■ Task objective ■
When a line below holds the string "Chrome", show that line.

■ Provided records ■

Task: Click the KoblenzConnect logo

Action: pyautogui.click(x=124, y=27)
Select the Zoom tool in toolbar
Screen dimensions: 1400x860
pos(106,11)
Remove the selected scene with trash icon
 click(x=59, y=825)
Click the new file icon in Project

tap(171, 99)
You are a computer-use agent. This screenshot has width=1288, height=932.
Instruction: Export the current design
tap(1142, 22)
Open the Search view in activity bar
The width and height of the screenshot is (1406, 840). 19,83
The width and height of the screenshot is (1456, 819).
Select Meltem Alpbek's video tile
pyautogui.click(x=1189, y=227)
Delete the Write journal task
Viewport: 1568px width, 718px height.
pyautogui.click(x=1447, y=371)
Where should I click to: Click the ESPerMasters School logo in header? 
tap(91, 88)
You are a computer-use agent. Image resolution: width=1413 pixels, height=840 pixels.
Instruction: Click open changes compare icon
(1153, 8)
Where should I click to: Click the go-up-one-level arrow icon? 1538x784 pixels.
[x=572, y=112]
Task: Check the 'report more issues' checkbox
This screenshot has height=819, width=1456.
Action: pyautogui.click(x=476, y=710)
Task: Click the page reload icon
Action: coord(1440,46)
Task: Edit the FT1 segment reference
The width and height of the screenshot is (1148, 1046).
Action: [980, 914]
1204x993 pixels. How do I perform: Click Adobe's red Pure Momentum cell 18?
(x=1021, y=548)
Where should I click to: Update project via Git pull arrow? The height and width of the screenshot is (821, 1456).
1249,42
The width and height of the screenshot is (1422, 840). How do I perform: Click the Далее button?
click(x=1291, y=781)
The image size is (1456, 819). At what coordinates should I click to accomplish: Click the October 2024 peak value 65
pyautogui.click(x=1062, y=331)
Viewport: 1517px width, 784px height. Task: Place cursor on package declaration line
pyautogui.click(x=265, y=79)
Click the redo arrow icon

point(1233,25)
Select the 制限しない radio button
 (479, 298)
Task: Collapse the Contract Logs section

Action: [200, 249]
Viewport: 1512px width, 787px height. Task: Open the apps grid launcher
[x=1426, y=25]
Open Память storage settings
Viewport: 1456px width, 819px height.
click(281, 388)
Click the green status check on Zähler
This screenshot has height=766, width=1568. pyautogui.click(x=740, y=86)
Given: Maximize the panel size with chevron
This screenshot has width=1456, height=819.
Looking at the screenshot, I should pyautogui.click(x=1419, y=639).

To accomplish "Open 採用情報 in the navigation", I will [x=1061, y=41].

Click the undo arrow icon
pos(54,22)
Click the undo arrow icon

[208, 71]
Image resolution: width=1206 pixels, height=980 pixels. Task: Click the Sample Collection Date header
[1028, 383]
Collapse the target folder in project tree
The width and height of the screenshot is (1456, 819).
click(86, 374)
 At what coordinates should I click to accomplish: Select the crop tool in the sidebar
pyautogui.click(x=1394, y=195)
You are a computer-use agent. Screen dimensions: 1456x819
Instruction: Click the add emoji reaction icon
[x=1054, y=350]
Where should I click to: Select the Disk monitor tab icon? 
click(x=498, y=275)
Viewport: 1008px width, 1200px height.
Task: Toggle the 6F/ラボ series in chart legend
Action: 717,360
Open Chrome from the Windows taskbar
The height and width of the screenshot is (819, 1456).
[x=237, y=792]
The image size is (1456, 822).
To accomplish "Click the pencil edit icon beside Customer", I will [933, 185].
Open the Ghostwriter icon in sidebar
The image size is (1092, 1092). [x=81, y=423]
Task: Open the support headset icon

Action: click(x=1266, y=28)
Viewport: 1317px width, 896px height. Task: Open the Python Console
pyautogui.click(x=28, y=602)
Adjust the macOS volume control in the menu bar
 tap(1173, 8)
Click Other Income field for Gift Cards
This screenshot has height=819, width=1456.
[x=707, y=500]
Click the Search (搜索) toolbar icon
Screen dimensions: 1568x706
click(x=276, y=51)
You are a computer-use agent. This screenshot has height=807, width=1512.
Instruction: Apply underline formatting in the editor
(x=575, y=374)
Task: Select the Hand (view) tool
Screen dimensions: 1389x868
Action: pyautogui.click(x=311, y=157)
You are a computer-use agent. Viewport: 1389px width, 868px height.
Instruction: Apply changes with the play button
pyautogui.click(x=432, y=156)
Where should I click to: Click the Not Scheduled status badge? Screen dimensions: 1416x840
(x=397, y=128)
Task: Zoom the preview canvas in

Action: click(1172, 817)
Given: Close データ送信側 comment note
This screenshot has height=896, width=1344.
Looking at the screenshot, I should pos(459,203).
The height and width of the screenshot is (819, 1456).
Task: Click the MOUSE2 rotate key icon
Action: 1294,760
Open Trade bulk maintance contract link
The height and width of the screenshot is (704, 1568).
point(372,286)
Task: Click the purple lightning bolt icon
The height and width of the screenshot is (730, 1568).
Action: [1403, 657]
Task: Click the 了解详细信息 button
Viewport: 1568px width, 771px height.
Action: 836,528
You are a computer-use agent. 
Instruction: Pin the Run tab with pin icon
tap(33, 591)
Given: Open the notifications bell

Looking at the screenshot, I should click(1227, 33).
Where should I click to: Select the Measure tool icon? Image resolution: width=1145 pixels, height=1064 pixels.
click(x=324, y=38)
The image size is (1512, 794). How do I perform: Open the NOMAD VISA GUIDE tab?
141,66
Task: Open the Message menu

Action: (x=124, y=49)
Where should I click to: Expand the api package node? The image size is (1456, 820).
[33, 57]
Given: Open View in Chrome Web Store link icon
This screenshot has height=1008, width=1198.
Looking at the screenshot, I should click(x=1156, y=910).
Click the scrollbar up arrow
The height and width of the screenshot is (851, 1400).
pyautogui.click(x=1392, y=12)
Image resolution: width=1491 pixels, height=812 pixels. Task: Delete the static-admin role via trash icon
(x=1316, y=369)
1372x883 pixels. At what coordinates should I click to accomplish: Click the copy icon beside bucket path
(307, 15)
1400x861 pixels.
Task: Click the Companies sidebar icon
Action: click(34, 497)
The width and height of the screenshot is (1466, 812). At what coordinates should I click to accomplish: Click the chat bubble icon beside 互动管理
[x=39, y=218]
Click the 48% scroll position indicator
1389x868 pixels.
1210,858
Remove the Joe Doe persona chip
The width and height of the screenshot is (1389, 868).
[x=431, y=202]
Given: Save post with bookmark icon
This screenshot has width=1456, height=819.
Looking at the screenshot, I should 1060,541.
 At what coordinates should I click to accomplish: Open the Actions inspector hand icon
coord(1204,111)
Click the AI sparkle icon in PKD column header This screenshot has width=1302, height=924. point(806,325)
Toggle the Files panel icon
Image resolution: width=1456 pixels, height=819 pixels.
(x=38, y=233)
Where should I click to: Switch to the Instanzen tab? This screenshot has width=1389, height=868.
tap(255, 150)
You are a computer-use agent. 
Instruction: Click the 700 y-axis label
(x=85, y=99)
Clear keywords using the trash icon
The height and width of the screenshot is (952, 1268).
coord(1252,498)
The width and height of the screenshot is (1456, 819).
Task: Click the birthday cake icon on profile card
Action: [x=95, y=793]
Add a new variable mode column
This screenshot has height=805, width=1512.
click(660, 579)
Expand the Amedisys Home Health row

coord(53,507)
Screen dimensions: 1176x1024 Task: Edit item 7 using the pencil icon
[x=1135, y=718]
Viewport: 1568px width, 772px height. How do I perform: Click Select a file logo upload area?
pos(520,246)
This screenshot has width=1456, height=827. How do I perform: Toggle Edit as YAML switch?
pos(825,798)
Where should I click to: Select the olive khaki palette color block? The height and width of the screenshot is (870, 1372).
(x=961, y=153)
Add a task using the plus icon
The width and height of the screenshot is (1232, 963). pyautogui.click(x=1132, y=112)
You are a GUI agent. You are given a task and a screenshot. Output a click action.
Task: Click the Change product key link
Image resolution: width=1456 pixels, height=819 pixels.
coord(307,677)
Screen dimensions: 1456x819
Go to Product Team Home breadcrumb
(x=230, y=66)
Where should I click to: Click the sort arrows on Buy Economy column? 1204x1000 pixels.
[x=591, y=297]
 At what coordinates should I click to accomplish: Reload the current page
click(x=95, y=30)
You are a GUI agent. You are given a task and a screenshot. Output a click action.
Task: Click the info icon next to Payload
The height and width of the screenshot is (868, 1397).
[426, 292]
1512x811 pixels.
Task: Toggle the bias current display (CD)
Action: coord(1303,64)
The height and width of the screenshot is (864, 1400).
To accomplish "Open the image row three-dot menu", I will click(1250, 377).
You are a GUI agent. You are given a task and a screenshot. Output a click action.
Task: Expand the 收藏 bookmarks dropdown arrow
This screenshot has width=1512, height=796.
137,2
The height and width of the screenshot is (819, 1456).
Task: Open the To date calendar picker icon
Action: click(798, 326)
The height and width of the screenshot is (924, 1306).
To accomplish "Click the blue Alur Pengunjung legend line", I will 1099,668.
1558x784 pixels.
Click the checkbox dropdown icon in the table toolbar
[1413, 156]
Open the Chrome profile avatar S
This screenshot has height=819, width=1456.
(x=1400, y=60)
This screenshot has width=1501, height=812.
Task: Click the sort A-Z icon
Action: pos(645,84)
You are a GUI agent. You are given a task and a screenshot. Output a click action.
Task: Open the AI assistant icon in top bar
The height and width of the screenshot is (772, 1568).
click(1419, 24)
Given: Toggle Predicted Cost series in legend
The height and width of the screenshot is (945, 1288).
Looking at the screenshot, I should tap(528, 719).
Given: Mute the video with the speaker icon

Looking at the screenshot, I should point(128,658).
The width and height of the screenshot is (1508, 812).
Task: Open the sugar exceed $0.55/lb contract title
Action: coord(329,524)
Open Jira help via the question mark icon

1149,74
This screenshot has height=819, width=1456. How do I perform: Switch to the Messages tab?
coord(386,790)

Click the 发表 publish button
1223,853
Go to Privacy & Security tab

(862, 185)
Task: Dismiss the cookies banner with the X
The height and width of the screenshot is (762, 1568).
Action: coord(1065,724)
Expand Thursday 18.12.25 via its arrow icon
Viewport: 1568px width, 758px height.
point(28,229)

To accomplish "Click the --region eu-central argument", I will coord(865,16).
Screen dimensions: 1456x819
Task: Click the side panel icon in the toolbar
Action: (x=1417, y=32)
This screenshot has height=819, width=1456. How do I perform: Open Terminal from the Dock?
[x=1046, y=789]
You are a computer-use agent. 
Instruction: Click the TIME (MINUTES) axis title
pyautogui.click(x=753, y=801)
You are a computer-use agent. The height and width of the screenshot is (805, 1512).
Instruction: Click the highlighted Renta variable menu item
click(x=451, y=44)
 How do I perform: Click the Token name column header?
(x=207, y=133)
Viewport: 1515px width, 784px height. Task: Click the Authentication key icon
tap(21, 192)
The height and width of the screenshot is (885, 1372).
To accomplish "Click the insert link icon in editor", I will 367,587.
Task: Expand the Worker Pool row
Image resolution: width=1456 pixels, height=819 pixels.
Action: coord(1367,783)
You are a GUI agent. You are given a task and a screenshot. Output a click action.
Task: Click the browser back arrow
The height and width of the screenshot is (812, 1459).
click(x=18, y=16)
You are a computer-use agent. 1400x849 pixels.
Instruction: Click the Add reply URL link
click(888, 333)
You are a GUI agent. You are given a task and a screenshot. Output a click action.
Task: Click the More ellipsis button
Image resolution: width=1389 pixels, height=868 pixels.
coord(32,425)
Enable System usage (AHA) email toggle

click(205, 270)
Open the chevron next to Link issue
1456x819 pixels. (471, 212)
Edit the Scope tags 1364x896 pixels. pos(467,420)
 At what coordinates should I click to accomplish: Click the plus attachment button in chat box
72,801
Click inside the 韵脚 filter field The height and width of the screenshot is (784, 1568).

■ Solution below ■
Open Chrome from the Windows taskbar
Given: Open View in Chrome Web Store link icon
Open the Chrome profile avatar S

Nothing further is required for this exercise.